The best TVs from CES 2012 [Updated with video]
The CES event showcases every type of consumer technology imaginable, but it’s always the TVs that take centre stage. This year has been no exception, with OLED TVs, Crystal LED TVs and 4K resolution TVs jostling for attention. We take a look at the best TV tech on show.
Sharp’s handbag-style portable TV, above, doesn’t quite make the list, but here’s a rundown of the best TVs we saw at CES 2012.
1) LG and Samsung OLED TVs
You wait and wait for a living room sized OLED (organic light emitting diode ) TV to arrive, and then two come at once. Both LG and Samsung unveiled 55-inch OLED sets this year – previously, we’ve only seen much smaller OLED TVs.
And what’s the fuss about OLED? Slimmer, sharper, brighter brights and blacker blacks, and more energy efficient to boot.
For me, LG’s set narrowly looked the better of the two. And narrow’s the operative word – LG’s OLED TV is just 4mm thick.
2) Samsung ES8000 LED TV
Samsung’s D8000 TV was one of Which?’s favourite models from 2011, so I had high hopes for its follow-up. By the initial look of it, the Samsung ES8000 isn’t likely to disappoint.
This is the new flagship LED model for Samsung’s 2012 range. All the bells and whistles you’d expect are there – 3D, Smart TV connectivity, gorgeous visuals – but there’s a new extra in the form of motion-control and voice-control.
A small camera on top of the TV detects the motion of your hand and allows you to interact with the TV by opening your palm or closing your fist. The TV can also respond to voice commands.
3) Sony Crystal LED TV
LED TV technology is barely in its infancy, but by all accounts it’s already been outmoded – this year at CES, Sony displayed its prototype Crystal LED TVs.
In fact, Sony was so proud of its Crystal LED displays that it willingly showed off their superiority to Sony’s own conventional LED models. Seeing as the Crystal LED TVs aren’t for sale anytime soon, this may not have been the wisest way of promoting the 2012 LED models.
4) Sharp 80-inch LED Quattron TV
Subtle, it isn’t. But if you have a large enough wall for it, then Sharp’s 80-inch Quattron TV could really tie the room together.
Sharp was eagerly boasting about the potential of its Quattron pixel array on this TV – unlike regular pixel arrays which have red, green and blue outputs, this one adds a yellow output. Sharp claims this gives superior colour displays.
We haven’t been blown away by Sharp’s Quattron range in the past, but we’ll look forward to seeing if the technology has advanced since.

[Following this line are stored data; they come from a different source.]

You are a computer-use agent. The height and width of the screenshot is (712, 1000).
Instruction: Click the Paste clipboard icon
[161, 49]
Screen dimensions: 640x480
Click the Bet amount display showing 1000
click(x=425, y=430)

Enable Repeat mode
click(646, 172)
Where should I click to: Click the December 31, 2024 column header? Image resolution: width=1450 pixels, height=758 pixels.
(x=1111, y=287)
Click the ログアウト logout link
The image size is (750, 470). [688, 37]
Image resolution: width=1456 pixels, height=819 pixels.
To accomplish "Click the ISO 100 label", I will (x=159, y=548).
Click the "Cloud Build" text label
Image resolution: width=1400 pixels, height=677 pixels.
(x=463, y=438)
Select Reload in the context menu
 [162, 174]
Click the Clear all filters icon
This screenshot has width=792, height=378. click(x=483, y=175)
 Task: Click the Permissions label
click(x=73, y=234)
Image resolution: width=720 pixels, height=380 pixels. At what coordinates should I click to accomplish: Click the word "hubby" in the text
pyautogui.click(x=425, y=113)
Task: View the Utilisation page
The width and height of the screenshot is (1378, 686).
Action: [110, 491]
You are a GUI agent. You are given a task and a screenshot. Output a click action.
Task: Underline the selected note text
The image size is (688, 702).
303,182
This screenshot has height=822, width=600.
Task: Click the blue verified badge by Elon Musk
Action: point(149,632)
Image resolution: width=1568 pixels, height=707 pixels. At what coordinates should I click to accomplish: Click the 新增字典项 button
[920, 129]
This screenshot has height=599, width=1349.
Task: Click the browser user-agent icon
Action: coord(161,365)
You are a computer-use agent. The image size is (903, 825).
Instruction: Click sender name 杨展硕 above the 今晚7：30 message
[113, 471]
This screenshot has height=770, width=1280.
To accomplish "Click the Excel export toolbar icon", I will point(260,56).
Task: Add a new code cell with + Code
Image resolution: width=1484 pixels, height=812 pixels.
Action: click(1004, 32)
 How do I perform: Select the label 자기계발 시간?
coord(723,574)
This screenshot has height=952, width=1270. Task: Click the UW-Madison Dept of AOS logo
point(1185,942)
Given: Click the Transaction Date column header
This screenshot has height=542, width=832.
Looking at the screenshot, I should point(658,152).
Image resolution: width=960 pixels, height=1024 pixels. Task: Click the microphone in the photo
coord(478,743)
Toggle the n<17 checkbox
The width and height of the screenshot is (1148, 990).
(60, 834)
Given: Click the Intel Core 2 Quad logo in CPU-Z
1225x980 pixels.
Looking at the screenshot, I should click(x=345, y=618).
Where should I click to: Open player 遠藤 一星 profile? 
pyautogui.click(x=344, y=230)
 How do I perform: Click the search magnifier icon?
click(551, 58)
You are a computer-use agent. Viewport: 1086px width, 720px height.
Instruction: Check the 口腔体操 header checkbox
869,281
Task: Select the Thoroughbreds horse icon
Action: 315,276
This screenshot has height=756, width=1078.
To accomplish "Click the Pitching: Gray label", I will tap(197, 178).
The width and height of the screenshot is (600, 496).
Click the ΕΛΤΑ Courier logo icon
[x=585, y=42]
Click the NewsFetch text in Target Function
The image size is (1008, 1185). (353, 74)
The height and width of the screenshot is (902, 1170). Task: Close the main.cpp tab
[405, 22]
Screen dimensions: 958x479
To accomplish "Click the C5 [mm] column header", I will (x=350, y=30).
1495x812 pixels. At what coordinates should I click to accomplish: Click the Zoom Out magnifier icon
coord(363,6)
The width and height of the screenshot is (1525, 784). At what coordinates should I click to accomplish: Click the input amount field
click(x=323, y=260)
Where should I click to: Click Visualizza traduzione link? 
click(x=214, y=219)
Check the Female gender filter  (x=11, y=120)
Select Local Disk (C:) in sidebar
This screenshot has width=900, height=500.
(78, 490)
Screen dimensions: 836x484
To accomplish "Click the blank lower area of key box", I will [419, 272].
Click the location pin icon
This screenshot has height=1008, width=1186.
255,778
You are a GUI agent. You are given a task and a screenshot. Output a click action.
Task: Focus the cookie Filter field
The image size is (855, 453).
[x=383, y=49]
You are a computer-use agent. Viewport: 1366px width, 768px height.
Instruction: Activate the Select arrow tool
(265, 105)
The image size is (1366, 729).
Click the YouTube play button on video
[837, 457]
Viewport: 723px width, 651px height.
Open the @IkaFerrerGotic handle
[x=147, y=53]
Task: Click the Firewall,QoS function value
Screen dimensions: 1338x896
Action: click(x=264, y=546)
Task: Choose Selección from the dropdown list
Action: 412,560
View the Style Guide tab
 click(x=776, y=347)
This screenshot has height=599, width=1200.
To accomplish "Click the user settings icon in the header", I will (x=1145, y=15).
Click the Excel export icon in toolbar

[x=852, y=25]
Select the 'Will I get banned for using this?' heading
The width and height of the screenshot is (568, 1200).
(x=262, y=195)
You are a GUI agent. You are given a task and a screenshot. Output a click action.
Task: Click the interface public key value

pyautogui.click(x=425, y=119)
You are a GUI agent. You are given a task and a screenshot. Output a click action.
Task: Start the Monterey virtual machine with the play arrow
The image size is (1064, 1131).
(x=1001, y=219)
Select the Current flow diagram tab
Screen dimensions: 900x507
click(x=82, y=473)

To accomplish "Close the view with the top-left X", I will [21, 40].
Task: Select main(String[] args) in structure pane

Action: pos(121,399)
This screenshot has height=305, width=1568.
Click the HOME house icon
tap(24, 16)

5) 4K HD, Quad HD, 4K-by-2K…
Four times the resolution of high definition? Oh, go on then. Just when we were beginning to get used to 1080p displays (and finally have a decent amount of HD content to watch), the next generation of resolution comes along.
Toshiba, Panasonic, Sony, Samsung, they’re all at it, with names like Quad HD, 4K, and 4K-by-2K. Most of the displays aren’t market-ready, or in some cases, even intended for the consumer market, though Toshiba has an £8000 Quad HD TV ready to sell this year.
The downside? The content! The infrastructure doesn’t yet exist to broadcast 4K-quality programming, and when manufacturers promise “upscaled to 4K HD”, it brings back uncomfortable memories of the first-ever upscaled standard definition to HD attempts.
Still, the future is the future, and we’ll look forward to seeing how 4K develops in the coming years.